__PROBLEM TO SOLVE__. Reproduce the lines of the material verbatim, starting with its first line and going on through the line with "coord(441,762)".

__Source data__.
● ● ● ● ●
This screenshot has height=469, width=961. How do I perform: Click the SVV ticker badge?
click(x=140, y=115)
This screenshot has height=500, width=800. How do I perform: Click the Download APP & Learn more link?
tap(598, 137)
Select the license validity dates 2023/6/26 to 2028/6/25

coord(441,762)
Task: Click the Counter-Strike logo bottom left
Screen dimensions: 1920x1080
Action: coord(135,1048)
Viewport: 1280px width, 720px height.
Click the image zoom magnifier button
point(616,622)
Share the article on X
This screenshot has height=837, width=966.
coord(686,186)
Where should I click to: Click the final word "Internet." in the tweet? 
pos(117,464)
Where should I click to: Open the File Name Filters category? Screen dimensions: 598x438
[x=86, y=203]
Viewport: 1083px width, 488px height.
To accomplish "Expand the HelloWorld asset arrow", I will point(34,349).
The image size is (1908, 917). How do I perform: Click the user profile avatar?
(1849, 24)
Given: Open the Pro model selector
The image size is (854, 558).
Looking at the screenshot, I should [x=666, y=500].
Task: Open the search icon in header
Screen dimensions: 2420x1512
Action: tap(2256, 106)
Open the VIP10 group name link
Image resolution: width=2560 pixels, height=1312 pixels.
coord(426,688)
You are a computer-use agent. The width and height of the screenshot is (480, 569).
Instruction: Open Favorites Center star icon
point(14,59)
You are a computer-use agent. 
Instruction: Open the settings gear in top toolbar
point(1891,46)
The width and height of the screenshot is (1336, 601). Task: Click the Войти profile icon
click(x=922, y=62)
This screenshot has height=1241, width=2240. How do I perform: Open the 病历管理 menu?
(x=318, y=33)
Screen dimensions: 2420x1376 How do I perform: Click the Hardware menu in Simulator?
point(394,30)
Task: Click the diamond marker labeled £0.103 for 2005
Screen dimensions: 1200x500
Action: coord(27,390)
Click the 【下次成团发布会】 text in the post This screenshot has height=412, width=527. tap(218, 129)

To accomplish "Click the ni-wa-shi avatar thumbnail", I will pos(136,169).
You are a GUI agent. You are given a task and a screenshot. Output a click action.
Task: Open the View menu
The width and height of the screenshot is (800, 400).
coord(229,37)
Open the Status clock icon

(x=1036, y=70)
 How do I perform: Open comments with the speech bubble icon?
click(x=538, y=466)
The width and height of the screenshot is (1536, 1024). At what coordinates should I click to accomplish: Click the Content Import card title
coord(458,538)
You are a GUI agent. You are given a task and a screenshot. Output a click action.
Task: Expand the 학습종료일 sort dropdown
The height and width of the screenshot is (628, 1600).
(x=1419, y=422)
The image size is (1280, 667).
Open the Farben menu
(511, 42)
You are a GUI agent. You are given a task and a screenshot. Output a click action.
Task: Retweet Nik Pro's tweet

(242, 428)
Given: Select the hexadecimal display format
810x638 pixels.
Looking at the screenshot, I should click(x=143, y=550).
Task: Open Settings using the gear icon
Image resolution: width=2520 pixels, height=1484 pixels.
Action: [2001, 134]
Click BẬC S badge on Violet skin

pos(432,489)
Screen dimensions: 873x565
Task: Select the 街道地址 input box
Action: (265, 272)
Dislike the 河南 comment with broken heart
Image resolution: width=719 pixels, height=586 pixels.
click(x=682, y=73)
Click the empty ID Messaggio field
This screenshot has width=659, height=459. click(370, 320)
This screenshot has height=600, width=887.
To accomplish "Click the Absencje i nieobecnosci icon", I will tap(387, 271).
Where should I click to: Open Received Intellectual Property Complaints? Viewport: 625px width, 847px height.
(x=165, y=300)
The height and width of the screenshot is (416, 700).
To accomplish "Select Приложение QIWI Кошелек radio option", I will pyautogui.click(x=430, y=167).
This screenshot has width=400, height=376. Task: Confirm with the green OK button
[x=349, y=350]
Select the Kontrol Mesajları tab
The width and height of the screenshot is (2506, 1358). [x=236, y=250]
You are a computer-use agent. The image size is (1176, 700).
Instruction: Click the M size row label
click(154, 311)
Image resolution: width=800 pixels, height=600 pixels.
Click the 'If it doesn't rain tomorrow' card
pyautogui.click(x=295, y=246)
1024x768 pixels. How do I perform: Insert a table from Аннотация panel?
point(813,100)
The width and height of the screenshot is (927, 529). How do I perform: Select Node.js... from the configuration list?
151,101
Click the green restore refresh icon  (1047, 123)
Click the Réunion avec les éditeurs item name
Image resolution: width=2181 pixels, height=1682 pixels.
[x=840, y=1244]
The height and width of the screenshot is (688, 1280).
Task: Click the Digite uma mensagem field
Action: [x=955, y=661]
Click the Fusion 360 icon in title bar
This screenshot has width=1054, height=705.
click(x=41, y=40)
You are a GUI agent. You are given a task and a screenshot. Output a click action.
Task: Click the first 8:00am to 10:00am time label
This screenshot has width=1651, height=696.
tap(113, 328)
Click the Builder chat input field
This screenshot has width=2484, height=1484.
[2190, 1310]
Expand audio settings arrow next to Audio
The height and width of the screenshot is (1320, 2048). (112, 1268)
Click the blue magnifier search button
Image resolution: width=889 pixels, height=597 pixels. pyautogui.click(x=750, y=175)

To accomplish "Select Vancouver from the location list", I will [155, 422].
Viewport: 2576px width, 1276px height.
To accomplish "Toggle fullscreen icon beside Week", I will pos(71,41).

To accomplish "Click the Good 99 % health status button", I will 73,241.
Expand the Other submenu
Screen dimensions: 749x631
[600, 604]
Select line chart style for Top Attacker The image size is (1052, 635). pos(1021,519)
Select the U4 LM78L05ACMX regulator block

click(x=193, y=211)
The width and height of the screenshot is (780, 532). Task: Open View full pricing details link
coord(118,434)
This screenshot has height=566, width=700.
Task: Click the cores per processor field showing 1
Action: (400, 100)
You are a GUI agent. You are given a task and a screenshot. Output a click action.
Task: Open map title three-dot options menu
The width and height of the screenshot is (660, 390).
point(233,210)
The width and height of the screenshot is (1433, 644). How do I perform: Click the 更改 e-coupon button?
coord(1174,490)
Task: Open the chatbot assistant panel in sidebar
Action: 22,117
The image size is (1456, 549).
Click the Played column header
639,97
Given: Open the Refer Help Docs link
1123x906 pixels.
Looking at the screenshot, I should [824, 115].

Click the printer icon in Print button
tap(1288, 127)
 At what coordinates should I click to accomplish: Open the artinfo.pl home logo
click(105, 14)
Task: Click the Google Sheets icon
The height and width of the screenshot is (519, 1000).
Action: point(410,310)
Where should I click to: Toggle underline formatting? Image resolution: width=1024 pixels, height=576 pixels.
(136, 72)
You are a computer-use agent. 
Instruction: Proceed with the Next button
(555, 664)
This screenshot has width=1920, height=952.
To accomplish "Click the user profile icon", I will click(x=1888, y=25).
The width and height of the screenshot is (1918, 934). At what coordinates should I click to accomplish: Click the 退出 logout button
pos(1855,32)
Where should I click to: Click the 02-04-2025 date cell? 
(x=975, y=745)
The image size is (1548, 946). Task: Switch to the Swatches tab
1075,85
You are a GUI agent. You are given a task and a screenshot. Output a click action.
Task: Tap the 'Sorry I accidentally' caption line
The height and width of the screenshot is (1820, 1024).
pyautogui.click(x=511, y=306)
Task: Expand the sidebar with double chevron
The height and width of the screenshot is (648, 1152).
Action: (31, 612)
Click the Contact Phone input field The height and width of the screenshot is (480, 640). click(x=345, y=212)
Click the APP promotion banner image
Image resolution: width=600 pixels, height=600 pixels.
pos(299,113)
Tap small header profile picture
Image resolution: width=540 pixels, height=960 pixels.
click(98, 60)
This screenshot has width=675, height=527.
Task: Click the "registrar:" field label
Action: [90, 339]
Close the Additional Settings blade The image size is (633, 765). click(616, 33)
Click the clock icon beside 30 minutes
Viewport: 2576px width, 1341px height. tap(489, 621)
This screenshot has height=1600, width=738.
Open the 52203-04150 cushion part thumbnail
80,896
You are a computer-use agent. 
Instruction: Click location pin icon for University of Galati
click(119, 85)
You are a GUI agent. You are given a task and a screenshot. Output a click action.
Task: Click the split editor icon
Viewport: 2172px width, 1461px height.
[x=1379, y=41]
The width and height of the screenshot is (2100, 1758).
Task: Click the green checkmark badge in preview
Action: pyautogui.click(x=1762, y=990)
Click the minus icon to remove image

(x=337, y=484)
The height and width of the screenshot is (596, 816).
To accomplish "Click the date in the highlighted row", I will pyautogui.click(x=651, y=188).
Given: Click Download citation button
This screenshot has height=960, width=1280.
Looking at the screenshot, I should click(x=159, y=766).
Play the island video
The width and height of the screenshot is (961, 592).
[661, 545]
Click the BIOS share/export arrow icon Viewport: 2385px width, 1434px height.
● ● ● ● ●
__RESPONSE TO THE EXERCISE__.
This screenshot has height=469, width=961. How do I perform: Click the SVV ticker badge?
click(x=140, y=115)
This screenshot has height=500, width=800. How do I perform: Click the Download APP & Learn more link?
tap(598, 137)
Select the license validity dates 2023/6/26 to 2028/6/25

coord(441,762)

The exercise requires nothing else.